*Trecho do texto*:

"Pinot é uma uva difícil" já é mais repetido no
meio dos vinhos do que "alalaô" no Carnaval - a questão é que é
verdade. A uva é caprichosa, suscetível a cada detalhe que a cerca: desde o
solo até a quantidade de chuva, passando pela forma com que é podada e chegando
aos cuidados da vinificação.
Não é sem motivo que os mais fanáticos dizem não existir
Pinot Noir fora da Borgonha. Muitas vezes os vinhos se tornam irreconhecíveis,
distorcidos pelo clima quente ou pelas técnicas de produção mais adequadas a
outras variedades. Ainda assim, a cada tanto, aparecem alguns "bolsões de
Pinot Noir" em lugares inusitados, que nos permitem descobrir novas
expressões da uva sem que o vinho perca seu refinamento e uma relativa delicadeza,
marca registrada da variedade.
Recentemente a equipe da Zahil de São Paulo se reuniu em
torno das taças para provar e comparar Pinot Noir exclusivamente provenientes
do Novo Mundo. Exceto eu mesmo, todos provavam seis vinhos às cegas, embora
pudessem calcular quais poderiam estar a partir dos que compõem o nosso
portfólio. São eles, atualmente:
Da Argentina:
Trumpeter Reserve Pinot Noir (R$71)
Salentein Reserve Pinot Noir (R$68)
Primus Pinot Noir (R$216)
Do Chile:
Sol de Sol Pinot Noir (R$118)
Montsecano (R$287)
Tectonia (R$95)
Da Nova Zelândia:
Framingham Pinot Noir (R$139)

*Dados fornecidos*:

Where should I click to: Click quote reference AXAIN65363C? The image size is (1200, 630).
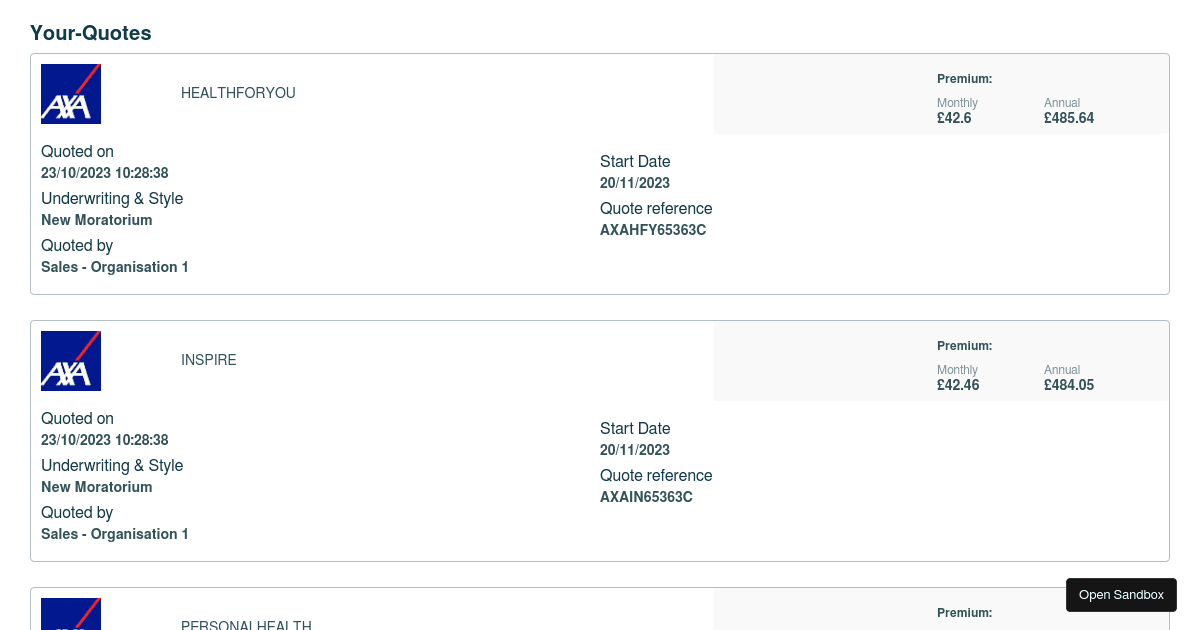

*Tarefas a cumprir*:
[1] Responda com base no texto sobre Pinot Noir:
(a) O que dizem os mais fanáticos sobre a Pinot Noir?
(b) Quantos vinhos a equipe provou às cegas?
(c) Qual é o preço do Framingham Pinot Noir?
[2] Reproduza o trecho do texto sobre Pinot Noir entre "Recentemente a equipe" e "Pinot Noir (R$71)", inclusive.

*Resultados do exercício*:
[1]
(a) Que não existe Pinot Noir fora da Borgonha.
(b) Seis vinhos.
(c) R$139.

[2]
Recentemente a equipe da Zahil de São Paulo se reuniu em
torno das taças para provar e comparar Pinot Noir exclusivamente provenientes
do Novo Mundo. Exceto eu mesmo, todos provavam seis vinhos às cegas, embora
pudessem calcular quais poderiam estar a partir dos que compõem o nosso
portfólio. São eles, atualmente:
Da Argentina:
Trumpeter Reserve Pinot Noir (R$71)